Segment Start: Input for this task

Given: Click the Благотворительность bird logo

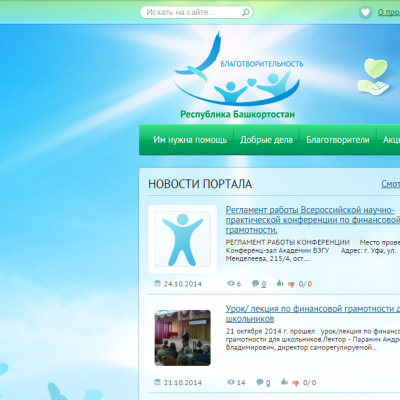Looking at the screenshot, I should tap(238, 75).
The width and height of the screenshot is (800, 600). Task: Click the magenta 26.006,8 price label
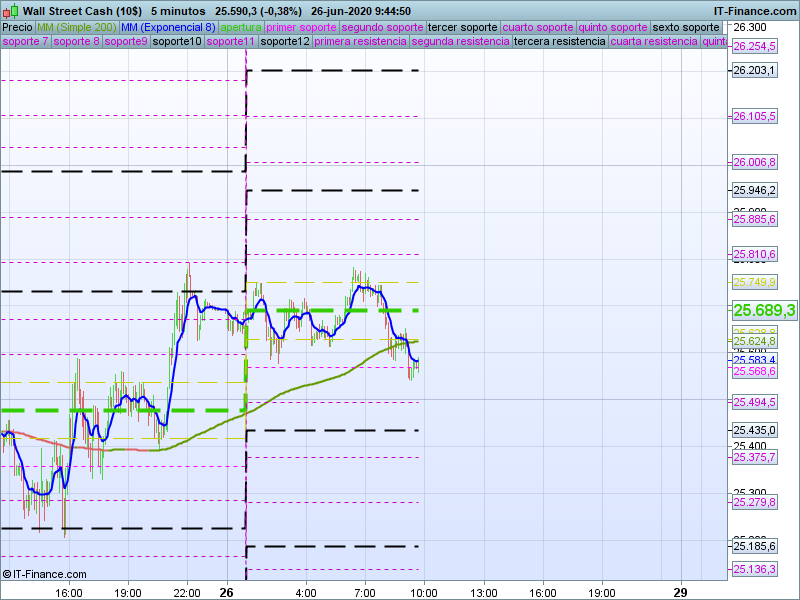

Segment End: Input for this task
Segment Start: Input for this task

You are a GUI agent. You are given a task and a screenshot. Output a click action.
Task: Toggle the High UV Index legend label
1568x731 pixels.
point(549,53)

Segment End: Input for this task

### The problem
List the lines of the records where "label" occurs.

### Answer section
The width and height of the screenshot is (800, 600). Task: Click the magenta 26.006,8 price label
Task: Toggle the High UV Index legend label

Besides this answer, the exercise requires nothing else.